Kita pasti pernah menjadi tempat curhat bagi seseorang, atau bahkan kita sendiri pernah melakukannya. Namun terkadang kita menjadi bingung untuk memberikan tanggapan juga solusi, apalagi jika terkait masalah pribadi.
Akhirnya, memberikan kata-kata positif menjadi pilihan yang bisa kita lakukan. Padahal sebenarnya bukan hal itu yang orang tersebut perlukan. Terlebih, memberikan kata-kata positif justru dapat memberikan dampak buruk bagi orang tersebut.

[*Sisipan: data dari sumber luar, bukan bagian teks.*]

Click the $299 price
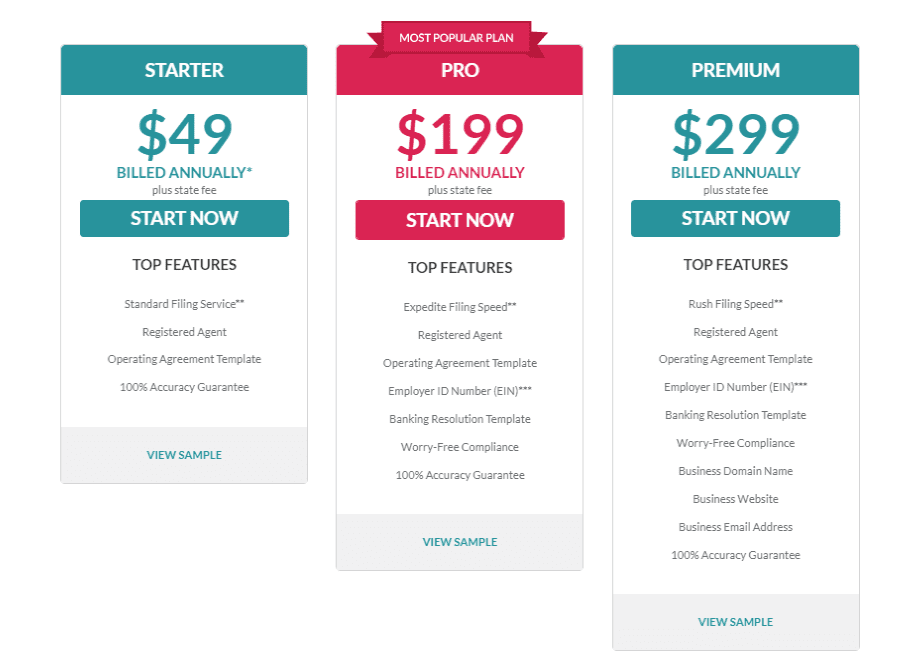The height and width of the screenshot is (670, 909). (x=735, y=134)
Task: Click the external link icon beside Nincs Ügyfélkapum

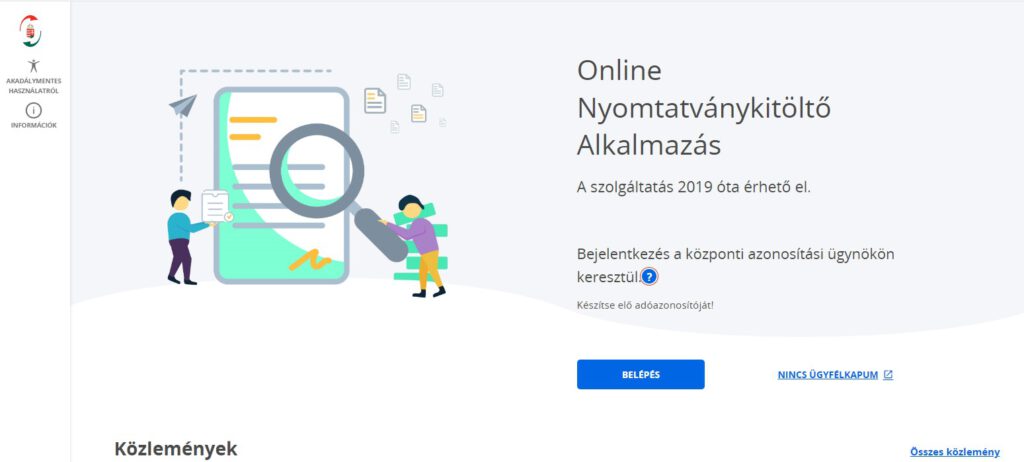Action: 888,375

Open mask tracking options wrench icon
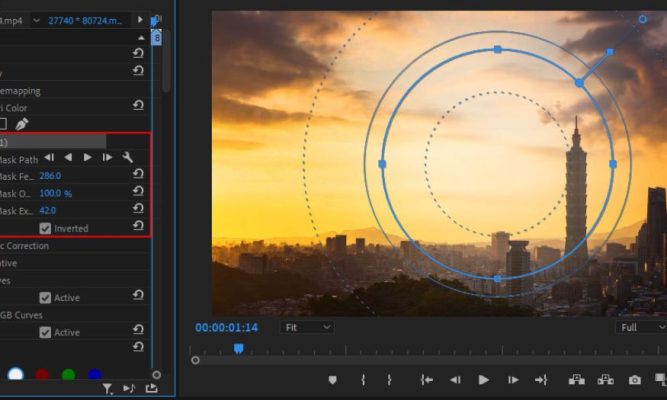(x=127, y=157)
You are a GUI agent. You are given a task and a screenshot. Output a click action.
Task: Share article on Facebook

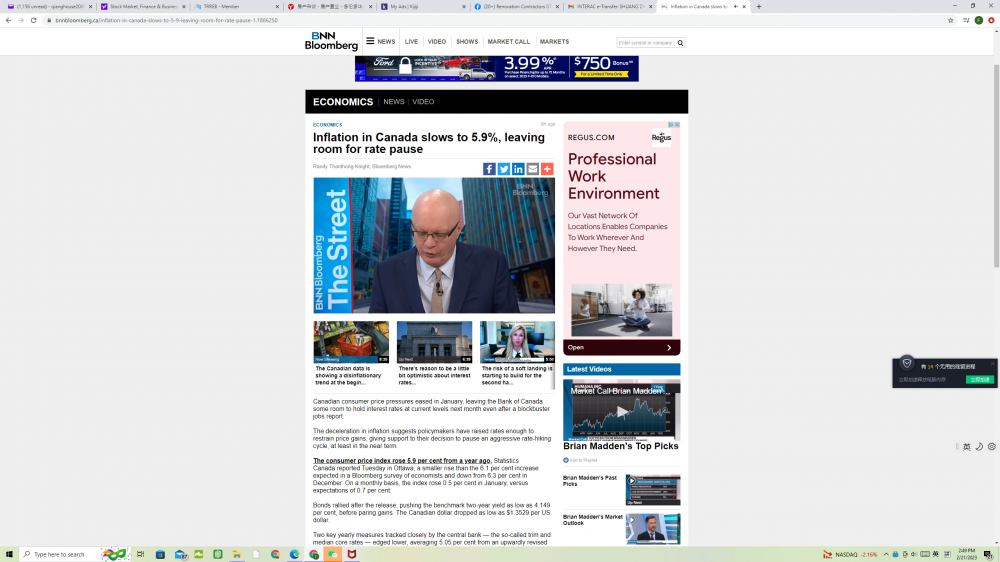(x=489, y=169)
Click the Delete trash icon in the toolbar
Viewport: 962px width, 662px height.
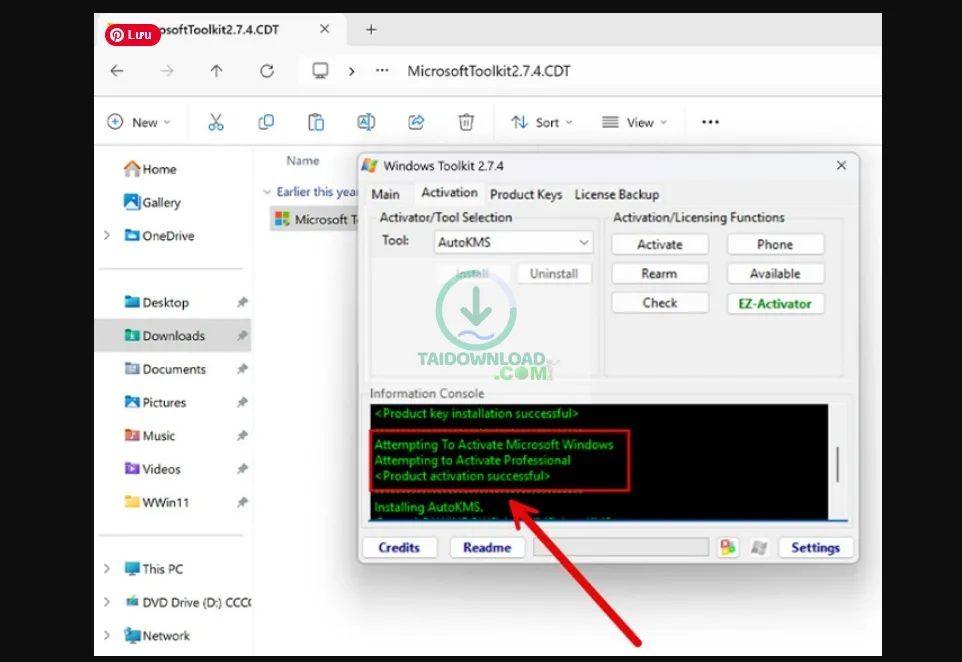tap(466, 121)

Itulah yang dikenal dengan istilah toxic positivity.
Toxic positivity merupakan suatu keadaan dimana seseorang mencoba untuk menuntut dirinya sendiri ataupun orang lain agar selalu bersikap serta berpikir positif, dan menolak emosi negatif.
Seorang psikolog, Mary Hoang berpendapat bahwa kata-kata penyemangat yang dianggap positif sering kali bisa membuat orang merasa lebih buruk. Sebab dituntut untuk selalu bersikap positif mengakibatkan emosi yang ingin diluapkan menjadi tertahan dan terpendam.

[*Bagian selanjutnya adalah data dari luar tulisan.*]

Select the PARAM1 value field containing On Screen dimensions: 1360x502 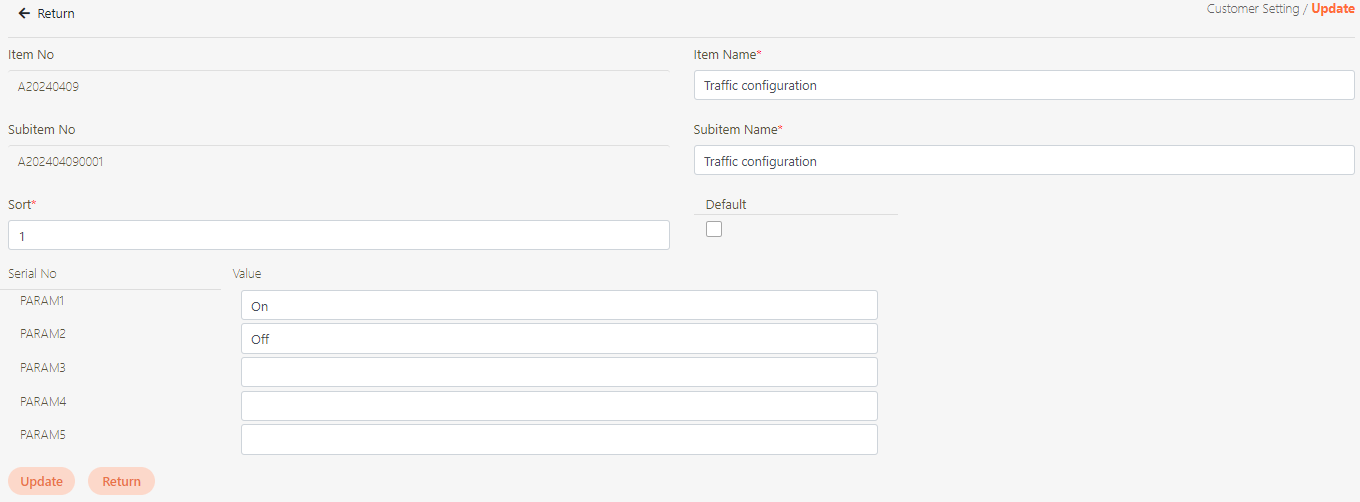(x=558, y=306)
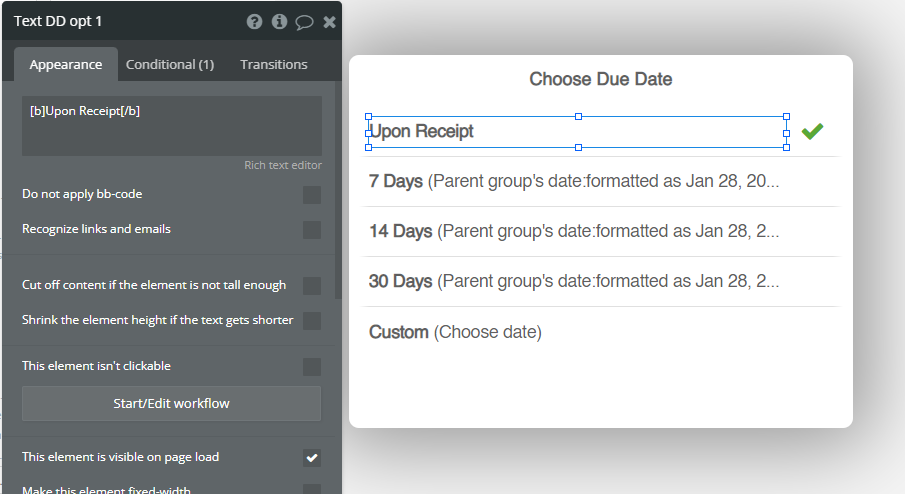
Task: Select the 30 Days text element
Action: point(574,281)
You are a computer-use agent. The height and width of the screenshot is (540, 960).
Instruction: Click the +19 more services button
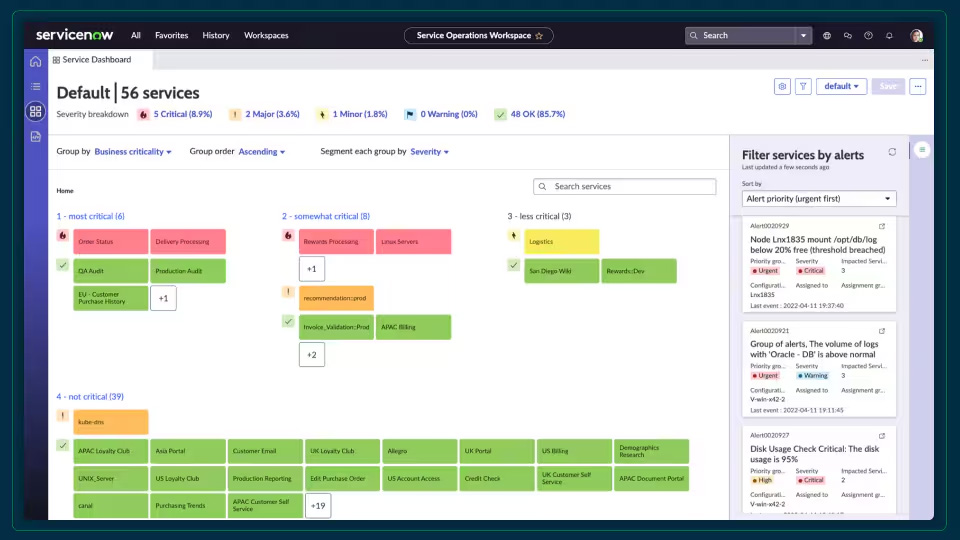coord(318,506)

Tak jarang juga, kita membandingkannya dengan keadaan orang lain. Hal itu justru dapat menyebabkan masalahnya terasa diremehkan karena dianggap tidak memiliki hak untuk merasakan emosi negatif.
Mungkin maksudnya memang baik, tetapi jika terus menerus dilakukan, menahan emosi dapat menyebabkan seseorang semakin terjebak pada masalahnya sendiri. Karena sesuatu yang berlebihan itu tidak baik, termasuk bersikap positif.

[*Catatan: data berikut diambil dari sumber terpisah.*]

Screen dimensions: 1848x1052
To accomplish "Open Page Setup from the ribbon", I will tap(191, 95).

Lalu, bagaimana menghadapinya?
Cobalah ganti perkataan yang cenderung menuntut positif dengan “Aku paham perasaan kamu, wajar kamu bisa merasa begitu”, “Kalau mau nangis jangan ditahan, biar kamu lega”, dan masih banyak lagi perkataan yang menenangkan.
Setelah keadaan sudah menjadi tenang, barulah memulai berbicara dan mendiskusikan langkah kedepannya untuk mencari solusi bersama.
Membiarkan seseorang meluapkan emosi negatif itu perlu, bahkan merupakan hal yang normal. Sebab, hal itu meupakan salah satu bentuk kita menghargai juga mencintai diri sendiri. Perlu diingat kembali, jika dapat menjadi pendengar yang baik, kita pun akan didengarkan orang lain dengan baik.